### Task material:
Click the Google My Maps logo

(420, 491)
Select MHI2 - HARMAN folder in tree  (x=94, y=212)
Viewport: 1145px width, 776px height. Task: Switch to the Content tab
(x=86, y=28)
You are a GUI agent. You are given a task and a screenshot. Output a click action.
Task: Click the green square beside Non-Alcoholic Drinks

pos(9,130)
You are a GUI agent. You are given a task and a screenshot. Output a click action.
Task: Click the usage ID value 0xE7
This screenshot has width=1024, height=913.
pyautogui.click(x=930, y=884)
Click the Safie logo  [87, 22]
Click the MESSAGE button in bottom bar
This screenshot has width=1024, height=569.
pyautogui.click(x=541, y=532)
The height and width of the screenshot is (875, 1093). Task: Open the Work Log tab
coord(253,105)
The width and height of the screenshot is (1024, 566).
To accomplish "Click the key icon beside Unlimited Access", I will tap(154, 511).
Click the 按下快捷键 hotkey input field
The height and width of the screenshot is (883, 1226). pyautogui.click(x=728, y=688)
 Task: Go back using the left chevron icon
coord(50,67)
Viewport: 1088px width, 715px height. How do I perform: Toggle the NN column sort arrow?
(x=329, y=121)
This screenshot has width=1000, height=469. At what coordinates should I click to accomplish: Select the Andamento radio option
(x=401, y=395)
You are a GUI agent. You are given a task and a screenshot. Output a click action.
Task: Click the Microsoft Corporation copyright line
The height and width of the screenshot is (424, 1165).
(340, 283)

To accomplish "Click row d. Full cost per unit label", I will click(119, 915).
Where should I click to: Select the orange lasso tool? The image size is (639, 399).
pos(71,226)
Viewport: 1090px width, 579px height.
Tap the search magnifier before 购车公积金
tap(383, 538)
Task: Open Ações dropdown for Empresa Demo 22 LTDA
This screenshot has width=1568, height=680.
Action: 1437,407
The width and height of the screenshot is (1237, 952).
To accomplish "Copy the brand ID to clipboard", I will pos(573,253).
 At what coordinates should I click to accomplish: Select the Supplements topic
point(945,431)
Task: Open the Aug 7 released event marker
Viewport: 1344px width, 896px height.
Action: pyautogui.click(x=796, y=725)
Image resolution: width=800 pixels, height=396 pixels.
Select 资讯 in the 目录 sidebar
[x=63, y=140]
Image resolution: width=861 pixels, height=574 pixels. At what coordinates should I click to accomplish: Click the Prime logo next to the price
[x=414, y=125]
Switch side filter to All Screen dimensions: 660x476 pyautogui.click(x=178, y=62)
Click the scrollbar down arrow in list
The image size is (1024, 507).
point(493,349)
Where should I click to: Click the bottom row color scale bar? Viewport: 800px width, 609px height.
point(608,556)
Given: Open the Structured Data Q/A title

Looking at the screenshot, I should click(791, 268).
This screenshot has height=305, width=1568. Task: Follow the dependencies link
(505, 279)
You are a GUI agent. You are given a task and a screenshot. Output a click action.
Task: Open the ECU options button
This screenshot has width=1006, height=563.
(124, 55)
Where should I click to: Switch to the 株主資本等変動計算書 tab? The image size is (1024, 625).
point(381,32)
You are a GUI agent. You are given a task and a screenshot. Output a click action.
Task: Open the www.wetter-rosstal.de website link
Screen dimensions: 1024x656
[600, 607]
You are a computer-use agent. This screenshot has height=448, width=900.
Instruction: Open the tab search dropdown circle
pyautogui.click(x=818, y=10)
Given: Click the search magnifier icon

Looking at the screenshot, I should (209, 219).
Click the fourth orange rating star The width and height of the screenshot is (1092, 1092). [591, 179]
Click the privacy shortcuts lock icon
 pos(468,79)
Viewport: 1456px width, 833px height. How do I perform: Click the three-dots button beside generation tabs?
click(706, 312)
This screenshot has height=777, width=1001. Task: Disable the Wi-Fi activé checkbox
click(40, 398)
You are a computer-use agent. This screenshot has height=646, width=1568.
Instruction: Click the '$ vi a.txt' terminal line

### Exercise goal:
Whatever the material above holds, copy it over exactly, line by line.

### Solution to this exercise:
Click the Google My Maps logo

(420, 491)
Select MHI2 - HARMAN folder in tree  (x=94, y=212)
Viewport: 1145px width, 776px height. Task: Switch to the Content tab
(x=86, y=28)
You are a GUI agent. You are given a task and a screenshot. Output a click action.
Task: Click the green square beside Non-Alcoholic Drinks

pos(9,130)
You are a GUI agent. You are given a task and a screenshot. Output a click action.
Task: Click the usage ID value 0xE7
This screenshot has width=1024, height=913.
pyautogui.click(x=930, y=884)
Click the Safie logo  [87, 22]
Click the MESSAGE button in bottom bar
This screenshot has width=1024, height=569.
pyautogui.click(x=541, y=532)
The height and width of the screenshot is (875, 1093). Task: Open the Work Log tab
coord(253,105)
The width and height of the screenshot is (1024, 566).
To accomplish "Click the key icon beside Unlimited Access", I will tap(154, 511).
Click the 按下快捷键 hotkey input field
The height and width of the screenshot is (883, 1226). pyautogui.click(x=728, y=688)
 Task: Go back using the left chevron icon
coord(50,67)
Viewport: 1088px width, 715px height. How do I perform: Toggle the NN column sort arrow?
(x=329, y=121)
This screenshot has width=1000, height=469. At what coordinates should I click to accomplish: Select the Andamento radio option
(x=401, y=395)
You are a GUI agent. You are given a task and a screenshot. Output a click action.
Task: Click the Microsoft Corporation copyright line
The height and width of the screenshot is (424, 1165).
(340, 283)

To accomplish "Click row d. Full cost per unit label", I will click(119, 915).
Where should I click to: Select the orange lasso tool? The image size is (639, 399).
pos(71,226)
Viewport: 1090px width, 579px height.
Tap the search magnifier before 购车公积金
tap(383, 538)
Task: Open Ações dropdown for Empresa Demo 22 LTDA
This screenshot has width=1568, height=680.
Action: 1437,407
The width and height of the screenshot is (1237, 952).
To accomplish "Copy the brand ID to clipboard", I will pos(573,253).
 At what coordinates should I click to accomplish: Select the Supplements topic
point(945,431)
Task: Open the Aug 7 released event marker
Viewport: 1344px width, 896px height.
Action: pyautogui.click(x=796, y=725)
Image resolution: width=800 pixels, height=396 pixels.
Select 资讯 in the 目录 sidebar
[x=63, y=140]
Image resolution: width=861 pixels, height=574 pixels. At what coordinates should I click to accomplish: Click the Prime logo next to the price
[x=414, y=125]
Switch side filter to All Screen dimensions: 660x476 pyautogui.click(x=178, y=62)
Click the scrollbar down arrow in list
The image size is (1024, 507).
point(493,349)
Where should I click to: Click the bottom row color scale bar? Viewport: 800px width, 609px height.
point(608,556)
Given: Open the Structured Data Q/A title

Looking at the screenshot, I should click(791, 268).
This screenshot has height=305, width=1568. Task: Follow the dependencies link
(505, 279)
You are a GUI agent. You are given a task and a screenshot. Output a click action.
Task: Open the ECU options button
This screenshot has width=1006, height=563.
(124, 55)
Where should I click to: Switch to the 株主資本等変動計算書 tab? The image size is (1024, 625).
point(381,32)
You are a GUI agent. You are given a task and a screenshot. Output a click action.
Task: Open the www.wetter-rosstal.de website link
Screen dimensions: 1024x656
[600, 607]
You are a computer-use agent. This screenshot has height=448, width=900.
Instruction: Open the tab search dropdown circle
pyautogui.click(x=818, y=10)
Given: Click the search magnifier icon

Looking at the screenshot, I should (209, 219).
Click the fourth orange rating star The width and height of the screenshot is (1092, 1092). [591, 179]
Click the privacy shortcuts lock icon
 pos(468,79)
Viewport: 1456px width, 833px height. How do I perform: Click the three-dots button beside generation tabs?
click(706, 312)
This screenshot has height=777, width=1001. Task: Disable the Wi-Fi activé checkbox
click(40, 398)
You are a computer-use agent. This screenshot has height=646, width=1568.
Instruction: Click the '$ vi a.txt' terminal line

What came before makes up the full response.